Sales rose 1.6 percent in 2018, falling short of forecasts, although the 5.1 percent increase when currency and divesitutres were removed was within the company's guidance.
His upbeat mood comes despite concerns about slowing economic growth, the U.S.-China trade war, and a potential no-deal Brexit dampening business confidence.
Eurozone manufacturing activity went into reverse for the first time in over five years in February, while the International Monetary Fund has cut its forecasts for world economic growth for 2019 and 2020.
Nonetheless, the construction sector is proving resilient. The IHS Markit PMI for Eurozone construction rose to 52.6 in February from 50.6 in January, reflecting upturns in commercial and infrastructure activity, and expansion in house building, driven by low interest rates and strong demand. Germany saw a particularly strong rise.
The need to overhaul the United States' crumbling roads, airports, and bridges as well as ongoing infrastructure development in emerging countries adds to the building industry's relative confidence.
Jenisch is not alone in his optimism.
France's Saint-Gobain still expects growth in Europe, Asia and the Americas this year, while Ireland's CRH is also positive, particularly about the United States.
HeidelbergCement last month said it expects worldwide demand for cement to increase, particularly in Indonesia, India, sub-Saharan Africa and North America.
Jenisch said he had no concerns about hitting sales targets this year.
"We don't see any slowdown, we have very good order books in all regions with maybe the small exception of Africa," he said.
Part of LafargeHolcim's growth will be fuelled by small bolt-on deals -- companies with sales in the range of 20 to 150 million Swiss francs -- predominantly in mature markets like North America and Europe.
LafargeHolcim bought four companies in 2018, and expects to buy up to 10 this year having already bought four since January.

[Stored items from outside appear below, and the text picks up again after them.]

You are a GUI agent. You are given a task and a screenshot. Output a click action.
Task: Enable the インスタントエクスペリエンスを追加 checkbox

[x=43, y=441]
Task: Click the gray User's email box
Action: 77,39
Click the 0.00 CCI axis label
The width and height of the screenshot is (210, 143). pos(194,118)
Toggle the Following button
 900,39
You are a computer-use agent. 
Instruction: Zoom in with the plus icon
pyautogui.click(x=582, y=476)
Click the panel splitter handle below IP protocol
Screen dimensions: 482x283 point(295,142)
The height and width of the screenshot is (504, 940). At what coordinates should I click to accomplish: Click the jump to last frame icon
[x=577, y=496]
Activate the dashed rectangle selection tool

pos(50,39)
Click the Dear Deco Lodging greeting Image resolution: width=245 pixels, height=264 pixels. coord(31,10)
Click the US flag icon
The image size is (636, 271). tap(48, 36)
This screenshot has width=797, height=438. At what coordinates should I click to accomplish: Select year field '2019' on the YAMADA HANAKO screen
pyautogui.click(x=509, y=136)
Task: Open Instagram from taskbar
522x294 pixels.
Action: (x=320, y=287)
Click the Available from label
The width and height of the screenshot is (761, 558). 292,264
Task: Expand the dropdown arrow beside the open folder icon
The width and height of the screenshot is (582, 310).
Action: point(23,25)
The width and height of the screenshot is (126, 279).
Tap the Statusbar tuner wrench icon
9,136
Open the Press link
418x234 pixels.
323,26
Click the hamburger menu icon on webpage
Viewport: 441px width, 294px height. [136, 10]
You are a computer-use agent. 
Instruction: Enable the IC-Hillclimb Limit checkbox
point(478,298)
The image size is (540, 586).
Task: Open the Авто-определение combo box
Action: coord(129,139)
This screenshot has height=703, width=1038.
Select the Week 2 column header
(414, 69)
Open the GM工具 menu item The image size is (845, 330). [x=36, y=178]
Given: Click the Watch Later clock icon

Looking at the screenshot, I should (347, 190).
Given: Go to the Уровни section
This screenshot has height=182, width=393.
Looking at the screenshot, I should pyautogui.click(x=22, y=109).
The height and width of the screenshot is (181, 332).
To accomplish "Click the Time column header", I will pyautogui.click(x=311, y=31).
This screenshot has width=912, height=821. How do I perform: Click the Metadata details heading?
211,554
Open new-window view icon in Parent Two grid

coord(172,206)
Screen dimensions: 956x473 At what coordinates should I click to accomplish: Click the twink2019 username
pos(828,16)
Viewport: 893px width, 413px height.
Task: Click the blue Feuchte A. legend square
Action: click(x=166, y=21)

Jenisch expected little impact from Brexit, adding the building industry could even benefit from any extra infrastructure spending by the British government to support the economy after it leaves the EU.
"I produce and I supply in the UK, so Brexit I don't think will have a big negative impact for us," he said.
LafargeHolcim also reported slightly better-than-expected full-year recurring operating profit. Its shares were unchanged.